YOUR TASK:
Skip the pictures and give back the rest of the listing exactly.

+++ GIVEN RECORDS +++

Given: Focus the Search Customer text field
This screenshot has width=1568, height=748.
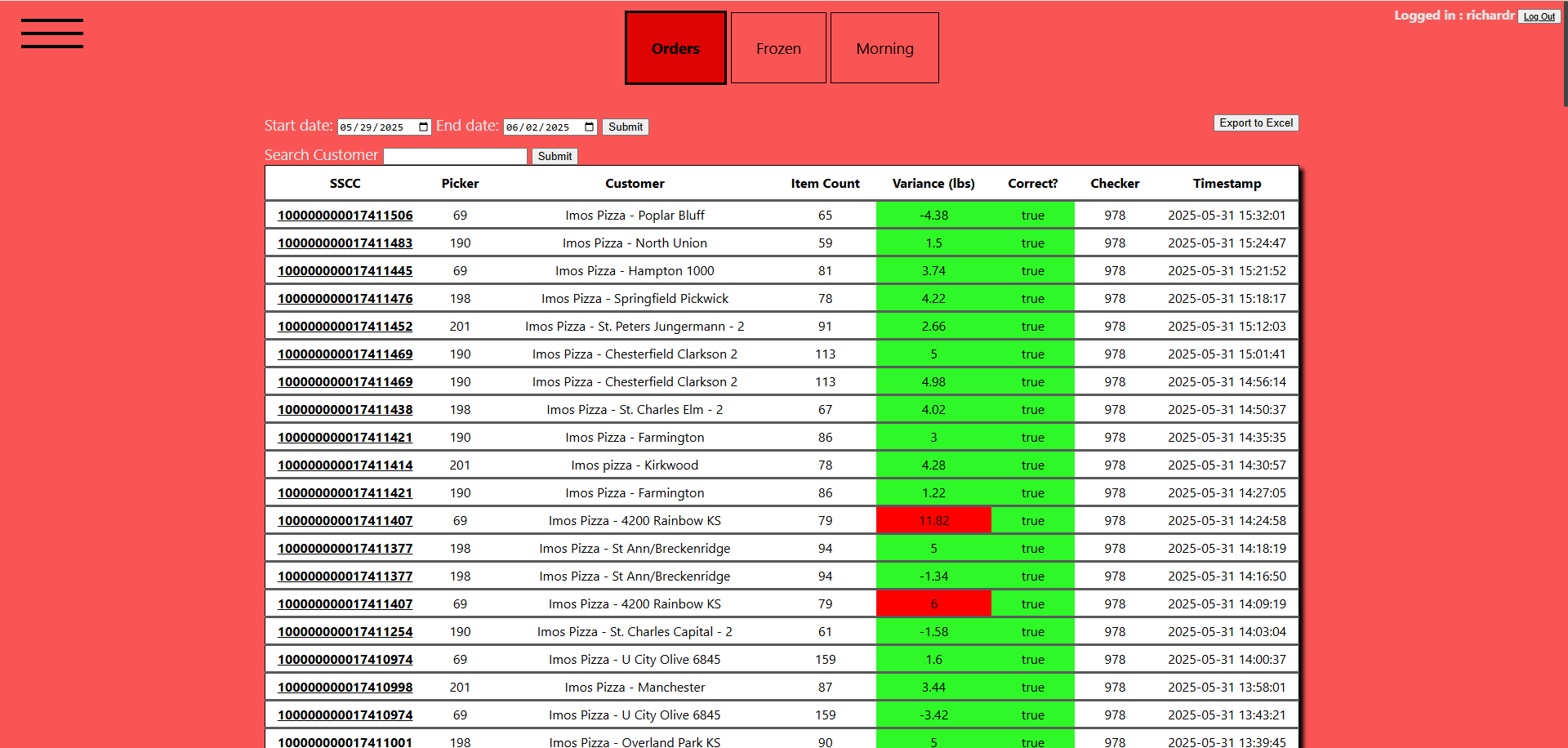Looking at the screenshot, I should [455, 157].
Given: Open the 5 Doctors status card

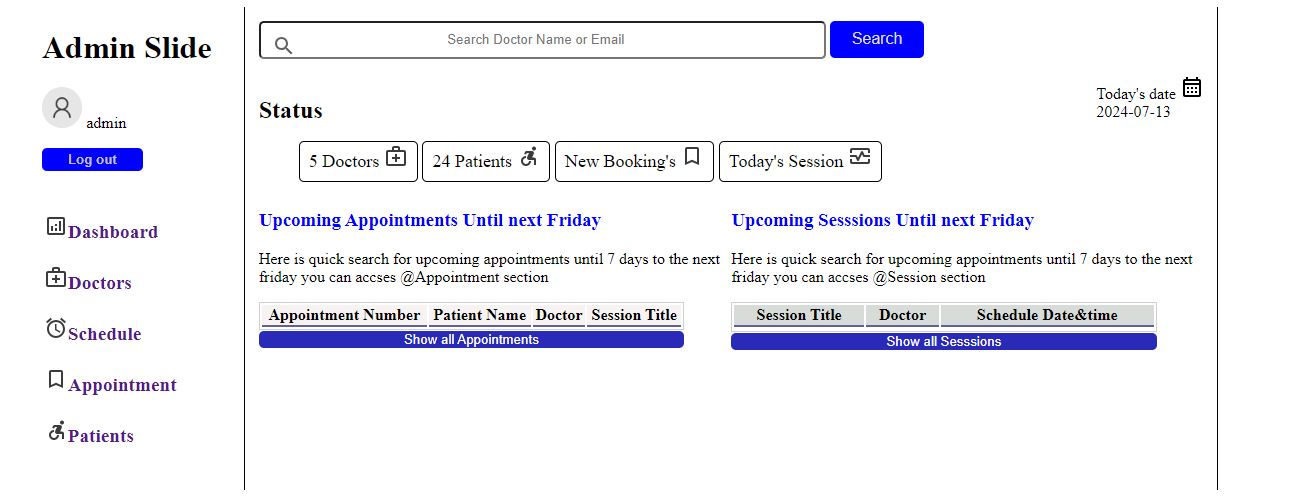Looking at the screenshot, I should pos(357,161).
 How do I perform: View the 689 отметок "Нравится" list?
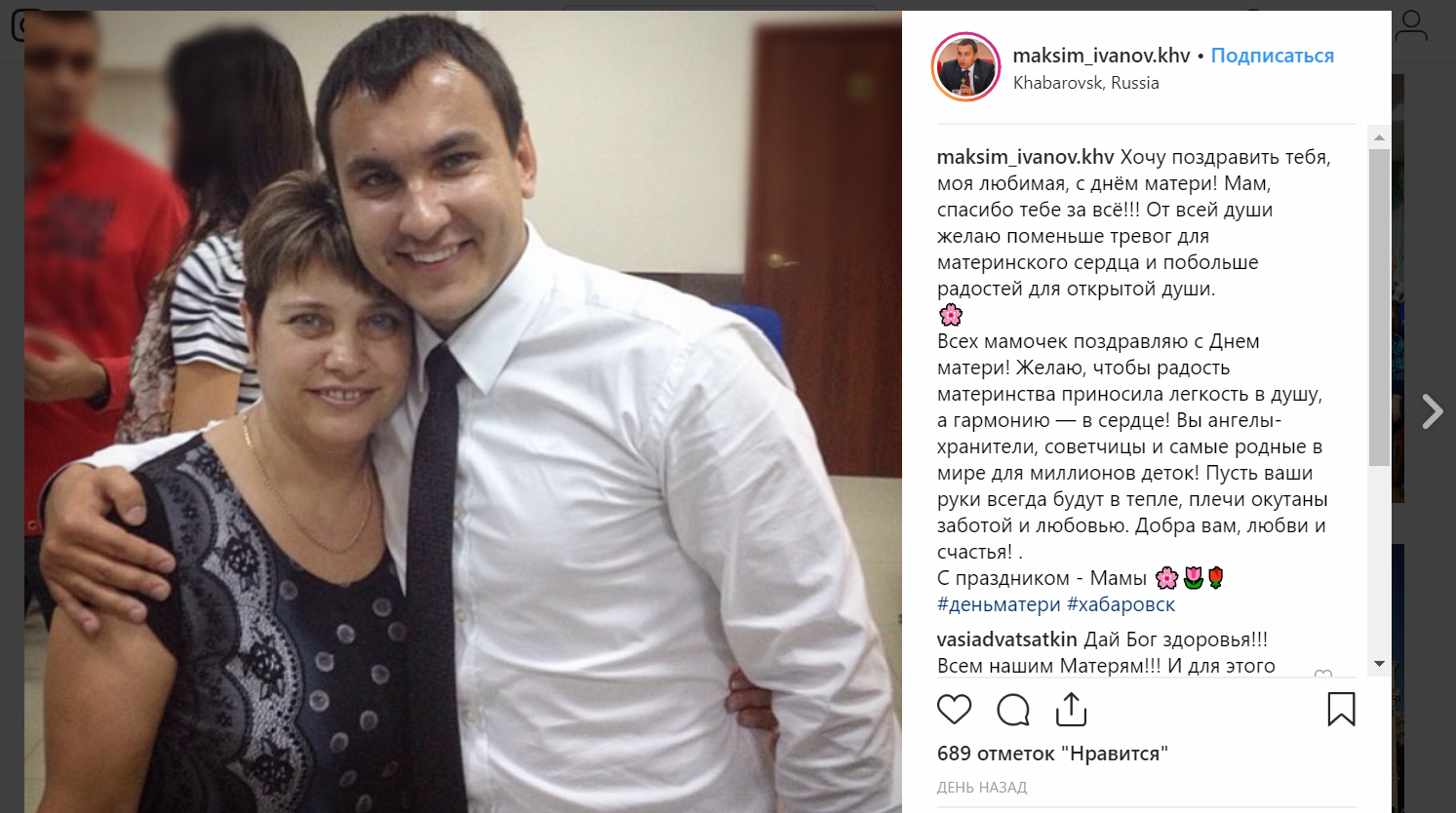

+++

EXPECTED ANSWER:
Given: Focus the Search Customer text field
This screenshot has width=1568, height=748.
Looking at the screenshot, I should [455, 157].
Given: Open the 5 Doctors status card

Looking at the screenshot, I should pos(357,161).
 How do I perform: View the 689 отметок "Нравится" list?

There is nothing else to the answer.